TAIPEI, TAIWAN, Oct.31, 2022 - Scientists at the University of Chicago, McMaster University in Ontario and the Pasteur Institute in Paris discovered genetic traits that determined who survived the Black Death in the 14th century but are today associated with increased susceptibility to some autoimmune diseases. Their finding has been published in the journal Nature. It shows people with ERAP2 variants survived the 14th-century plague at much higher rates but raises the frequency of mutations detrimental in modern times.
The Black Death is the deadliest pandemic recorded in human history. It killed nearly 30% to 50% of people in Europe, the Middle East, and Africa. For a long period of time, scientists have been eager to find any clues in the genomes of survivors. Genomic technologies for analyzing ancient DNA have made it possible to research the legacies of pathogens in the genomes of people who died long ago.

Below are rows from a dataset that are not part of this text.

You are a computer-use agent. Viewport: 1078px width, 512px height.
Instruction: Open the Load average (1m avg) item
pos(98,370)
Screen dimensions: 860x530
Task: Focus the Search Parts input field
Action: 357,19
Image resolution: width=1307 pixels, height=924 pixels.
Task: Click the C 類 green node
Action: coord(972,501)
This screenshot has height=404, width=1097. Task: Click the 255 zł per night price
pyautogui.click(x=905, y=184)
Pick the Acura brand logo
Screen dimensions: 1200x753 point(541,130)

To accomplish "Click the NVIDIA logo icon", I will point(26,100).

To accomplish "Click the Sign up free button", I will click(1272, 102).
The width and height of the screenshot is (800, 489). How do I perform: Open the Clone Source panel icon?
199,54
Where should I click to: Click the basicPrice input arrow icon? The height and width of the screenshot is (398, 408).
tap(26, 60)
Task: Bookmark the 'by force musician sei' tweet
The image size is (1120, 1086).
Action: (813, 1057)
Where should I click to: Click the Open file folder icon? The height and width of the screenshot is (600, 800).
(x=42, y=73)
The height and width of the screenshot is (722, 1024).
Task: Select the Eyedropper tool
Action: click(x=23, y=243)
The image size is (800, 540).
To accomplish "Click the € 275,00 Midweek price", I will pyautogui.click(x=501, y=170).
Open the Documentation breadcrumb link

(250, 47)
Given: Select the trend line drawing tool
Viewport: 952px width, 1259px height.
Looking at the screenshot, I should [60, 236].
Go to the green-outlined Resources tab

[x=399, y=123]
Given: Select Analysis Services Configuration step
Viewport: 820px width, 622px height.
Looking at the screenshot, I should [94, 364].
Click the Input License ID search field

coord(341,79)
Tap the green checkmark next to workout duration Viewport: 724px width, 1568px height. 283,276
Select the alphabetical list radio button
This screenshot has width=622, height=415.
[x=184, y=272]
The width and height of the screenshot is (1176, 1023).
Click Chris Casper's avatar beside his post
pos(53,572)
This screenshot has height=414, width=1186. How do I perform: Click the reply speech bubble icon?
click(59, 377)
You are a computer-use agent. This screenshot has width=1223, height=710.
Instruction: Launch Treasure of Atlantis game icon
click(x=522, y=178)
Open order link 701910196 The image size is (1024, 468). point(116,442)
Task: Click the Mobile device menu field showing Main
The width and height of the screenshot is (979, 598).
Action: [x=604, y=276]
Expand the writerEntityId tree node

For the study, more than 500 ancient DNA samples were collected from London and Denmark. The samples came from people who had either died before the plague, died from it or survived the Black Death. The team used targeted enrichment capture sequencing to profile 365 immune-related genes and nearly 500 sites linked to immune conditions in prior GWAS.
They found people who had two copies of the "good" ERAP2 gene had the ability to produce functional proteins—molecules that help the immune system recognize an infection. They also found that some of the same genetic variants identified as protective against the plague are associated with certain autoimmune disorders, such as Crohn’s disease, rheumatoid arthritis and lupus. In these diseases, the immune system that defends the body against disease and infection attacks the body’s own healthy tissues.
Our genome today is a reflection of our whole evolutionary history. Studies of ancient DNA could help a better understanding of the evolutionary origins of autoimmune disease. It will give us a new point of view on the risk of such diseases when a given population happens to carry specific disease-associated variants.